* WORK TO BE COMPLETED
Copy every line that holds the string "agent" from the data below.

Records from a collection
····················

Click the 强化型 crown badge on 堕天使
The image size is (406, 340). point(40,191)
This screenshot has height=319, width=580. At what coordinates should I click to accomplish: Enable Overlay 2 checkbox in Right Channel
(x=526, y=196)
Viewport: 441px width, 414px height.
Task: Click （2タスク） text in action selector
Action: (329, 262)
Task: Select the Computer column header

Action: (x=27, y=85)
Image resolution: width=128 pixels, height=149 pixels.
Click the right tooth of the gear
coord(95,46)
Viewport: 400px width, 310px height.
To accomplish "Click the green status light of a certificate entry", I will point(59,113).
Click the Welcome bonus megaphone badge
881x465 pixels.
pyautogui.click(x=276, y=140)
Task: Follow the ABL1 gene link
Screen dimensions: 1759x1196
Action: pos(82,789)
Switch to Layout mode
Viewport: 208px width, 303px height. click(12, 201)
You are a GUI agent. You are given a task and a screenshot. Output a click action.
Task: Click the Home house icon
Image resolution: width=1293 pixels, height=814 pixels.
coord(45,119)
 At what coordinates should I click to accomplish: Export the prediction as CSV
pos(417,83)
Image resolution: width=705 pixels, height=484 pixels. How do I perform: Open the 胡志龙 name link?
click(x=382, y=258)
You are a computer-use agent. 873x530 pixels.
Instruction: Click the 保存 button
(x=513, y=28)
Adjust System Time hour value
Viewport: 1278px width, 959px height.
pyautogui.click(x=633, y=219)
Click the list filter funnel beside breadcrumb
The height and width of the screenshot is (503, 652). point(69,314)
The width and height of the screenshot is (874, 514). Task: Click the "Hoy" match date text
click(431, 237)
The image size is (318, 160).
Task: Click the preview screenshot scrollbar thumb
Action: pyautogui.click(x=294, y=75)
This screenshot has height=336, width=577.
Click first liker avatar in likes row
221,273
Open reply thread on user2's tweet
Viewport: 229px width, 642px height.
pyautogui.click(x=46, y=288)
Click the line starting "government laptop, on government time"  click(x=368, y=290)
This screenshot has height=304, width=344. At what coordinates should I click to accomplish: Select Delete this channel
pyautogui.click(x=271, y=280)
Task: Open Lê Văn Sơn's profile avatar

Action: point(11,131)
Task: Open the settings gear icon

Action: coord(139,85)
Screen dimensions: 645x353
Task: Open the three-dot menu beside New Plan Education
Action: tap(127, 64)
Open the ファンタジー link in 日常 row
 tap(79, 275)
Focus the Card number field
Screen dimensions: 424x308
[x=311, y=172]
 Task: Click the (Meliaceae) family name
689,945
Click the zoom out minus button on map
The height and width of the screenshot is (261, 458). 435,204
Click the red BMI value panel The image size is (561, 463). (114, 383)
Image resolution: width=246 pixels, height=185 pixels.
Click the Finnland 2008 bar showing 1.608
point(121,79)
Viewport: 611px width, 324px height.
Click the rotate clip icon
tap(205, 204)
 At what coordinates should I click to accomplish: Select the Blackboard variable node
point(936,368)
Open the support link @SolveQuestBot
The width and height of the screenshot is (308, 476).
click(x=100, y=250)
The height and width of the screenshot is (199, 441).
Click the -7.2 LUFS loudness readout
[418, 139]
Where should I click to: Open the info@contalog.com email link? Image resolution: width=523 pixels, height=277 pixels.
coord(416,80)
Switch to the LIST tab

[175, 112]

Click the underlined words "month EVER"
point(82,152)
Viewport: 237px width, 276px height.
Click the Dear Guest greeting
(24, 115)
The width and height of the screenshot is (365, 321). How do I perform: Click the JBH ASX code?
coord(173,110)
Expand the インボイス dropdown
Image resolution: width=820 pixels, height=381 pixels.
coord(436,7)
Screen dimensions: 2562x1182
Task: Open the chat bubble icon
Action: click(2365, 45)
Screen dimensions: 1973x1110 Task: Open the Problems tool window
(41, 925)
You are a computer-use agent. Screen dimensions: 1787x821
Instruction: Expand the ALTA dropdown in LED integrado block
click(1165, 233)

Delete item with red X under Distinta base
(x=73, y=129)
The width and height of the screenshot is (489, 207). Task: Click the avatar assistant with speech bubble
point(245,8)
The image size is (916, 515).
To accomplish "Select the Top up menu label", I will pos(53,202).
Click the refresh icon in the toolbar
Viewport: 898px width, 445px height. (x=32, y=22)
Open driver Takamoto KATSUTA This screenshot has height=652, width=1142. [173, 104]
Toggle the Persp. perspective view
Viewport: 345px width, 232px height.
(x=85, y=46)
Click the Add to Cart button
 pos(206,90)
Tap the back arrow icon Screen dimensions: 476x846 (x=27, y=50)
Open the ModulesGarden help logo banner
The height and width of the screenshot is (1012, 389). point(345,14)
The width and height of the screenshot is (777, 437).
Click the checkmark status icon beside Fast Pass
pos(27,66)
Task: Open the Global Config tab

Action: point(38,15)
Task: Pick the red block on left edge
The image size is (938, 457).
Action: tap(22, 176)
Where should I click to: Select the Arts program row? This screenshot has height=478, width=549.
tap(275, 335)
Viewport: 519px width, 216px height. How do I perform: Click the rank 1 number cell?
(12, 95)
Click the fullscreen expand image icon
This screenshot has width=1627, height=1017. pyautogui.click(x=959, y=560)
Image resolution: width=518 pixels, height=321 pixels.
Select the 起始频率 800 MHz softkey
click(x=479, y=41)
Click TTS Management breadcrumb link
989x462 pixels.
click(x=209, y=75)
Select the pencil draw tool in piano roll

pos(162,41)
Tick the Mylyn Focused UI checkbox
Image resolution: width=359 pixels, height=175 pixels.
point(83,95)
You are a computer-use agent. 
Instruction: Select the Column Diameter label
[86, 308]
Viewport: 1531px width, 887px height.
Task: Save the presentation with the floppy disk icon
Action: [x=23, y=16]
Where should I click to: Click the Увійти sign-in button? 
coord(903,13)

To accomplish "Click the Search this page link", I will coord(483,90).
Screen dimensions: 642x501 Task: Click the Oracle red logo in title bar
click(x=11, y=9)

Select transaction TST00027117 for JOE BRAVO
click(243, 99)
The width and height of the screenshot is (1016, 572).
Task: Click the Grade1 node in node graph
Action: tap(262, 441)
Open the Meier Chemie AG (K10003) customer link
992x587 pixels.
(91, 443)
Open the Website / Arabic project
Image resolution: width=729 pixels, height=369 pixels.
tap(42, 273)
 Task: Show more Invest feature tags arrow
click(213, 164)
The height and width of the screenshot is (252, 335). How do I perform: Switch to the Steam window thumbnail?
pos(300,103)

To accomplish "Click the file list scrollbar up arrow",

····················

* FINAL ANSWER
You are a GUI agent. You are given a task and a screenshot. Output a click action.
You are a computer-use agent. 873x530 pixels.
You are a computer-use agent. Screen dimensions: 1787x821
You are a computer-use agent. 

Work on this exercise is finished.